Nirvana shoot their video for "Smells Like Teen Spirit." It is set to look like a deranged pep rally at "Anarchy High School," and features fans recruited at a concert two days earlier. The video is a huge hit on MTV and helps propel Nirvana into the mainstream.

A strange assortment of young people assembles at GMT Studios in Culver City, California. They've been summoned by a flyer passed out by an as-yet mostly unknown band called Nirvana, comprised of a hulking, sweet-faced bassist; a frenetic drummer; and a rather unlikely frontman, smirking and grungy, dressed in layers despite the summer heat. The crowd knows they've gathered to make a music video, but no one in attendance expects it to take over MTV and the music world like it ultimately will. The video is for a song called "Smells Like Teen Spirit," the first single off the band's second album, Nevermind. It's set in a high school gym in what looks like the eleventh circle of hell, which is exactly what high school feels like for a generation of young fans disillusioned with mainstream music, art, and, well, everything. The "students" are bored and distracted as the song begins, and by the end, the entire gym becomes a furious mosh pit as the crowd helps the band demolish the set. Frontman Kurt Cobain is visibly distressed in the final version of the shoot, perhaps a harbinger of how his success will ultimately wear him down. All this frustration is real: Director Samuel Bayer did take after take, making the kids sit in the bleachers looking bored. Finally, he lets them trash the set, which becomes the cathartic climax. The video airs on MTV for the first time on September 29, 1991, and the response is incredible.

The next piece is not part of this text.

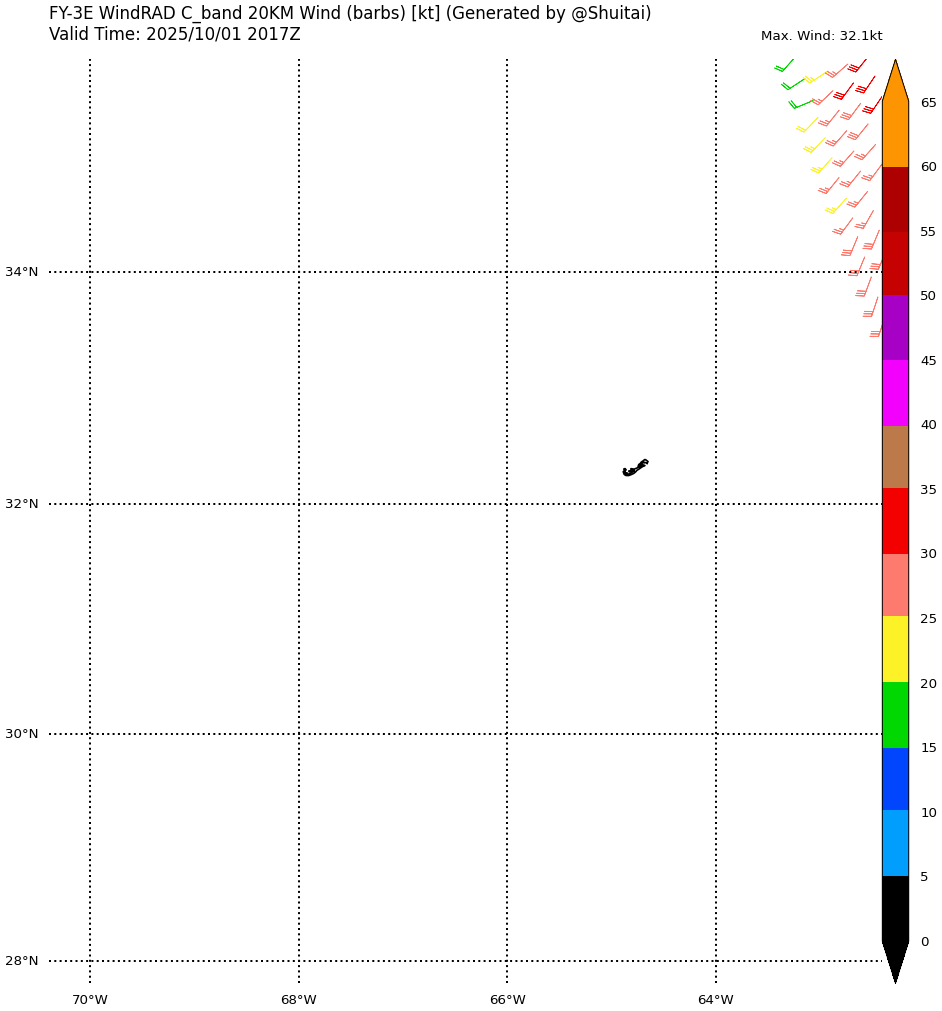Click the FY-3E WindRAD plot title

[x=350, y=14]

With Cobain's coarse, plaintive plea of "Here we are now, entertain us," he propels Nirvana into the hearts of everyone out there who was tired and sick and looking for something beyond the plastic and spandex being sent out over the radio waves in America. Thanks in large part to the success of the "Teen Spirit" video, Nevermind goes on to hit #1 on the Hot 100, knocking the King of Pop off his throne and securing Nirvana's place in music history.